| WORK REQUIRED |
Work out the number of lines below containing the word "Focus" and give nothing besides it.

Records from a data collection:
****************************************
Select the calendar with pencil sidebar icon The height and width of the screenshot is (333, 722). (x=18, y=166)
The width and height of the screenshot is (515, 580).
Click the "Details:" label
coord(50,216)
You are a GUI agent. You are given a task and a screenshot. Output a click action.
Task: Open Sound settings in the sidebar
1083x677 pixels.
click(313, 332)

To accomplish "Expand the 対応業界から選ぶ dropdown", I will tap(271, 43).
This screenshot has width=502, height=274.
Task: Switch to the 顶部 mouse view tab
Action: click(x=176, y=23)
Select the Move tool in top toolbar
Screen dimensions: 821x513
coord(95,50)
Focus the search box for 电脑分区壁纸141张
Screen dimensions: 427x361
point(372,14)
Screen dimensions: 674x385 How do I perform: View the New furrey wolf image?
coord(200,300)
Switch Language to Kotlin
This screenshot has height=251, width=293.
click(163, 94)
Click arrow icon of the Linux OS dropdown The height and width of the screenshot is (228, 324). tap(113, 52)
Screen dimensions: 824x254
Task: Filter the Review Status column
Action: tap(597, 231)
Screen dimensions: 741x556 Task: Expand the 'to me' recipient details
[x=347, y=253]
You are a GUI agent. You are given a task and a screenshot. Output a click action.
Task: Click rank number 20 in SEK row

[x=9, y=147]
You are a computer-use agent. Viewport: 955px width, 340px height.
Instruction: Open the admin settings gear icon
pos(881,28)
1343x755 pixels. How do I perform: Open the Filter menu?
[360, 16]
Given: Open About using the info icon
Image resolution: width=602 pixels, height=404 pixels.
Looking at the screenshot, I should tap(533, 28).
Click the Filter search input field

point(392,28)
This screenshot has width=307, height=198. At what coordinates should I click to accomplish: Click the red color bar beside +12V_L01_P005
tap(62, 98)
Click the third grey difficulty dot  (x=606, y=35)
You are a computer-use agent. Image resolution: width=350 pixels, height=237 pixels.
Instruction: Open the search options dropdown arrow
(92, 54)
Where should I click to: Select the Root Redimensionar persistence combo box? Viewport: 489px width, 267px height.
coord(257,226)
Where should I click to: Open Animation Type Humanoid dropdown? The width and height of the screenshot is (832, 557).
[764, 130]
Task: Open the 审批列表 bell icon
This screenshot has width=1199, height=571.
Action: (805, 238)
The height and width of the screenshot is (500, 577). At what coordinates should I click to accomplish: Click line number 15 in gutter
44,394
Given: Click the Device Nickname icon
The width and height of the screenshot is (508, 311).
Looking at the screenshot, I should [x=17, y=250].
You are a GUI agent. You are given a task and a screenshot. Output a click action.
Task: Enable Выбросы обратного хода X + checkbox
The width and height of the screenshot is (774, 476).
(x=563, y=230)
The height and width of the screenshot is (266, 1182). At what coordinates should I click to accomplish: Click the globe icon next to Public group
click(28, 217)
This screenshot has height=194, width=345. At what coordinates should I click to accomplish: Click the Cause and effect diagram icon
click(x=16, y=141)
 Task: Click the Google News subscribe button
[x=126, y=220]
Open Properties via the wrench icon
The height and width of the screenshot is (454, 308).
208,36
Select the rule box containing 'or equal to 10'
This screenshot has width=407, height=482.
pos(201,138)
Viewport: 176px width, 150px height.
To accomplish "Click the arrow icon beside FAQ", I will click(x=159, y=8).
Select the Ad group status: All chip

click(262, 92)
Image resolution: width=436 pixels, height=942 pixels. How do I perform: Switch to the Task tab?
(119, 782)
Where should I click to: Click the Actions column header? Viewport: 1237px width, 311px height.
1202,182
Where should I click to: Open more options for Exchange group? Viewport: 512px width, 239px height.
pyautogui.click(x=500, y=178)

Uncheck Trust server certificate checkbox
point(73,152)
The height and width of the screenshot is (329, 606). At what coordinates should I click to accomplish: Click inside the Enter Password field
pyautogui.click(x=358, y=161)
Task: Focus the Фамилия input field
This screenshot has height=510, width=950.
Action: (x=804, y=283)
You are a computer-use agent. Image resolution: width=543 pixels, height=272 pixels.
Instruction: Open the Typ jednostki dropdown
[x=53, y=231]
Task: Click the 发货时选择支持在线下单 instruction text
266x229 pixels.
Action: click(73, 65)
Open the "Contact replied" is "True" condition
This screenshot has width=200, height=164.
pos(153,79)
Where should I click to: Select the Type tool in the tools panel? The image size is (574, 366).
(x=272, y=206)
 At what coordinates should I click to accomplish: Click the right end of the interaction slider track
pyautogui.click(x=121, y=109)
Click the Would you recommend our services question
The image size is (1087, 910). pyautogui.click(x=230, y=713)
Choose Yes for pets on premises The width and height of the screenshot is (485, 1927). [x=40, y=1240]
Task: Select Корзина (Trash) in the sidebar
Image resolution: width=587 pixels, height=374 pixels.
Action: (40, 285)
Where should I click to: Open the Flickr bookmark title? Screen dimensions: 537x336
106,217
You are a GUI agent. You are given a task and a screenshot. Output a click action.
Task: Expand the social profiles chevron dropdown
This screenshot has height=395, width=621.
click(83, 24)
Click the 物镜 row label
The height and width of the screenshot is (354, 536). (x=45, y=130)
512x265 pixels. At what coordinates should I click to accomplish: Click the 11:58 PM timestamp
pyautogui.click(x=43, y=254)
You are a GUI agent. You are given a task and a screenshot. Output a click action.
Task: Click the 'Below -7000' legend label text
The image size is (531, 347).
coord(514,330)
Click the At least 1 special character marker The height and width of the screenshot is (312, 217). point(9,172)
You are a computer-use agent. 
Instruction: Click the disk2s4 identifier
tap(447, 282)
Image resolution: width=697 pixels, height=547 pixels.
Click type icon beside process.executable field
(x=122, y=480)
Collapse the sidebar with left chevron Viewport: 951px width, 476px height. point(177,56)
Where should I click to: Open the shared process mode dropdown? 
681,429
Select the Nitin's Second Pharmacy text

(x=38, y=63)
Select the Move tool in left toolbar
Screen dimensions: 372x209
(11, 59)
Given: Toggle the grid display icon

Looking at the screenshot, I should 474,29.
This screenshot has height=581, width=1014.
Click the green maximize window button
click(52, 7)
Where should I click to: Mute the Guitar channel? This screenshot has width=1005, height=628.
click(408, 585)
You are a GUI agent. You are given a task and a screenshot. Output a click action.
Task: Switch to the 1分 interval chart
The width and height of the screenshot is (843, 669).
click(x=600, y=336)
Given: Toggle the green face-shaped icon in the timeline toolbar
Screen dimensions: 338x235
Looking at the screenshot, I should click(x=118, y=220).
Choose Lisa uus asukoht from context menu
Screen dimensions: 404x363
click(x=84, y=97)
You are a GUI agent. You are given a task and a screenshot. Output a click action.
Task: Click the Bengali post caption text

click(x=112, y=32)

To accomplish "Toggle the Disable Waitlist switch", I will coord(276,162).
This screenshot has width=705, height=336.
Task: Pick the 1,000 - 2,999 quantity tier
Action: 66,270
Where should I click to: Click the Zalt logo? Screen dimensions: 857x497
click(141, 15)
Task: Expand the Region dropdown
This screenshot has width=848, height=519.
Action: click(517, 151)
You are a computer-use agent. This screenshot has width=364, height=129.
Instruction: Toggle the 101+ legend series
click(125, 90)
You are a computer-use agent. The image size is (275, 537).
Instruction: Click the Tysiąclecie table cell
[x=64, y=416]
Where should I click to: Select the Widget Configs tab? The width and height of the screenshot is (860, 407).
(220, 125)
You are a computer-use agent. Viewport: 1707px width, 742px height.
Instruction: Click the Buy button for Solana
****************************************
| SOLUTION TO THIS TASK |
2